Sandra Keja Planken creates underwater world from leftover yarn | TextielLab goes green
14 October 2025
There are many ways to work with sustainable yarns. Do you opt for a ‘back to basics’ approach with home-grown flax, hemp or wool, cultivate biomaterials in a Petri dish, or choose recycled polyester? Sandra Keja Planken is exploring her own sustainable path: she has decided to work exclusively with leftover yarn.
Why produce new yarns when so many remnants are still on the shelf? Artist Sandra Keja Planken made that question central to the design process of Nature’s Visual Sound, an installation addressing the decline of marine life. In it, leftover yarn from the TextielLab and Wolkat stock grows into a fairytale-like underwater world. Keja Planken allows the collected deadstock of cotton, mohair, recycled PET yarns and wool to proliferate like corals, seaweed and seagrasses brought back to life.

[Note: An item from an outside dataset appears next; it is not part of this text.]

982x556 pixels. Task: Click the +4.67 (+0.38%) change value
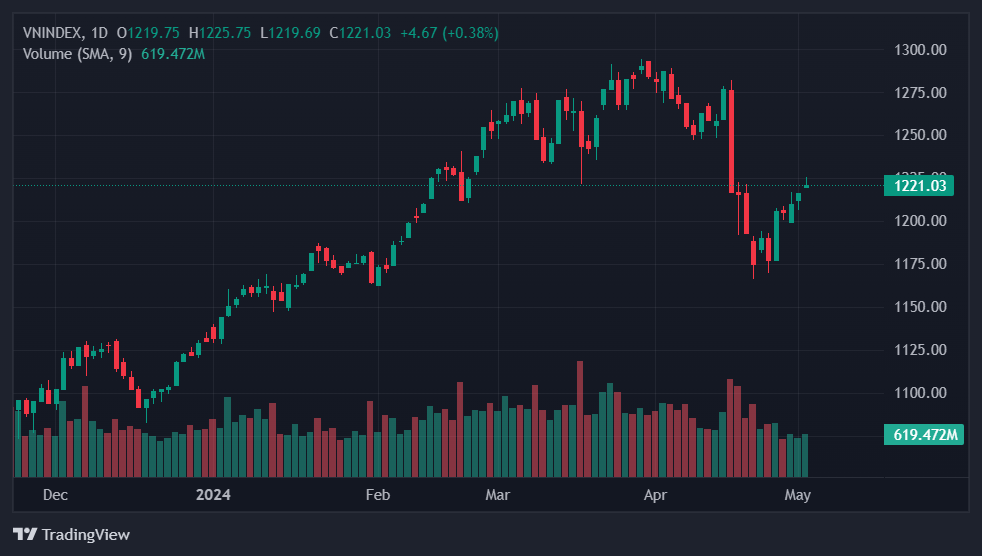449,33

This year, she worked in the lab’s trimmings and tufting department to expand her reef, incorporating numerous ‘loose ends’ by tufting, braiding, knotting and weaving them together – occasionally adding an old T-shirt of her own for good measure. Remnants of blown glass from the Glasmuseum Lab Leerdam were also integrated into the textile network.
Sandra Keja Planken at work in the trimmings department of the TextielLab. Photo by Bracket Studio
Touching is allowed
The sculptural elements – ‘Nani Knots’, ‘Hanging Pillars’, ‘Dripping Corals’, ‘Coralbutterflies’ and ‘Vesicularia Sculptures’ – enhance the tactile appeal of the textile reef, which Keja Planken describes as a counterpart to the flattened world of Flying Tiger. ‘We have lost our connection with nature and the matter of the world. That is why I think it is important to create tactile work that invites interaction,’ she explains. Visitors are therefore encouraged to touch the installation, something that was already possible at Amsterdam Art and BIG ART, where she exhibited in collaboration with Newhouse Gallery.

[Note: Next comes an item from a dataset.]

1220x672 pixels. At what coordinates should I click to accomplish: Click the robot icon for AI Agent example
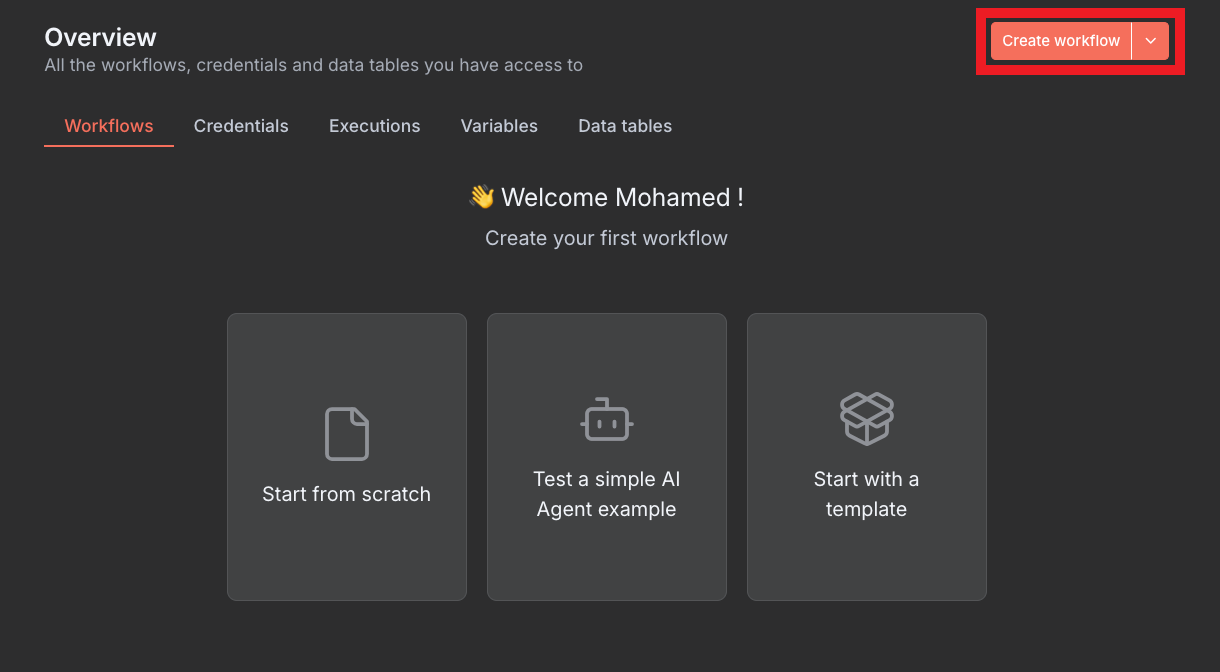[x=606, y=419]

The recently created sections are made entirely from leftover yarn. Keja Planken says: ‘I no longer believe in producing new raw materials; there is already so much. I use what is left over from other productions – preferably recycled – and see what emerges.’

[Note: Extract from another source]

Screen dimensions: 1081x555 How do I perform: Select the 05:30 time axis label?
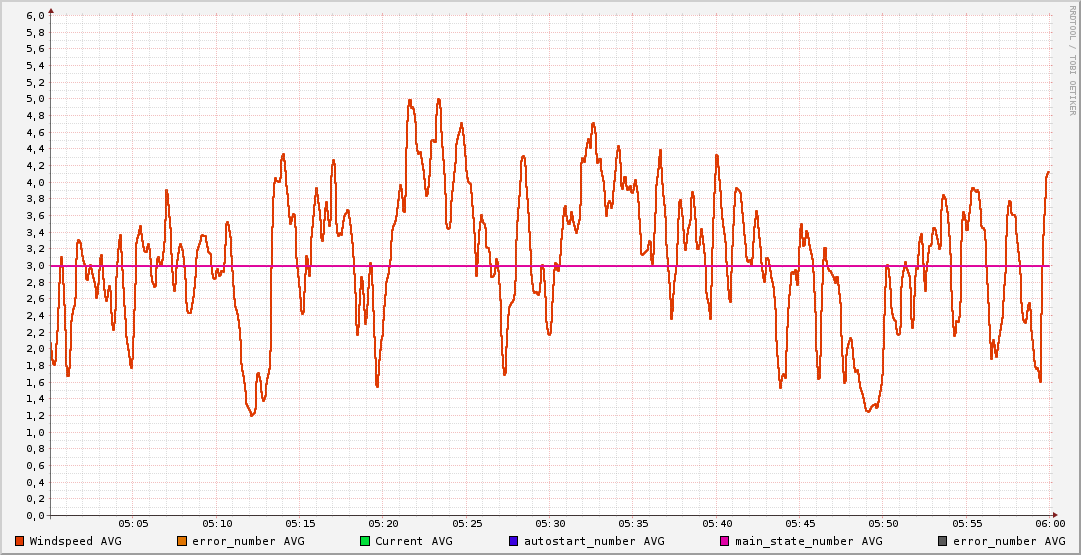550,523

Nature's Visual Sound op BIG ART Amsterdam. Photo by Bracket Studio
Modelling with half cones
She recounts how she was given half cones of Wolkat yarn and then explored the bins of leftover yarn stored above the TextielLab. She selected what suited her composition, repeating the process midway through development. ‘Those leftover yarns keep piling up. When I started, there were five bins, but two more were added quite quickly.’
Extensive experimentation with the leftover spools yielded some pleasant surprises. Tufting with Wolkat’s brittle yarn caused it to fluff up, emphasising the transience of nature. Gradually, it became clear that the braiding machine could do more than expected. Keja Planken learned to sculpt with it, creating an irregular, organic look by layering different materials: ‘Working with leftover yarn doesn’t feel like a limitation at all. I think that’s ultimately the direction we all need to be heading.’
Coral breeding bed
Meanwhile, she is collaborating with researchers from Reef Renewal Bonaire and Resting Reef on the next stage. She aims to make her sculptures waterproof and allow them to function as breeding beds for new coral on the seabed. ‘A lot of art is made about nature; I want to create a healing environment. Art that actually helps nature to recover.’